▸ Listed entries
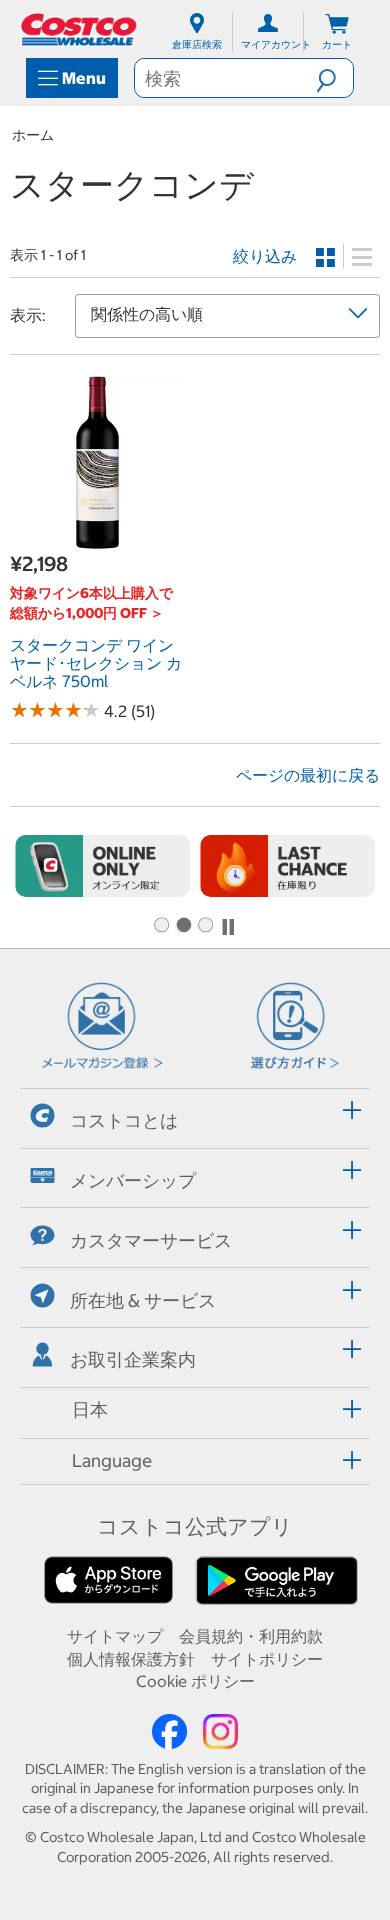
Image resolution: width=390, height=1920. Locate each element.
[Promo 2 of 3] (183, 926)
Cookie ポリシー (195, 1681)
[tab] (195, 1115)
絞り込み (265, 256)
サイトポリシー (267, 1659)
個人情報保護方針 (131, 1659)
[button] (334, 78)
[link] (97, 539)
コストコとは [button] (124, 1120)
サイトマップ (115, 1636)
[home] (80, 29)
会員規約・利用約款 (251, 1636)
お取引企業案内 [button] (133, 1359)
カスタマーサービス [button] (151, 1240)
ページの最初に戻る (308, 775)
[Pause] (228, 927)
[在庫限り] (287, 865)
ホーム (33, 135)
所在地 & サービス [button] (143, 1299)
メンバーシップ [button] (133, 1180)
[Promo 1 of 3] (161, 926)
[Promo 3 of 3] (205, 926)
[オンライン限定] (102, 865)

▸ To do
Restate it all word for word: every record, no pictures.

▸ Your solution
Image resolution: width=390, height=1920. Locate each element.
[Promo 2 of 3] (183, 926)
Cookie ポリシー (195, 1681)
[tab] (195, 1115)
絞り込み (265, 256)
サイトポリシー (267, 1659)
個人情報保護方針 (131, 1659)
[button] (334, 78)
[link] (97, 539)
コストコとは [button] (124, 1120)
サイトマップ (115, 1636)
[home] (80, 29)
会員規約・利用約款 (251, 1636)
お取引企業案内 [button] (133, 1359)
カスタマーサービス [button] (151, 1240)
ページの最初に戻る (308, 775)
[Pause] (228, 927)
[在庫限り] (287, 865)
ホーム (33, 135)
所在地 & サービス [button] (143, 1299)
メンバーシップ [button] (133, 1180)
[Promo 1 of 3] (161, 926)
[Promo 3 of 3] (205, 926)
[オンライン限定] (102, 865)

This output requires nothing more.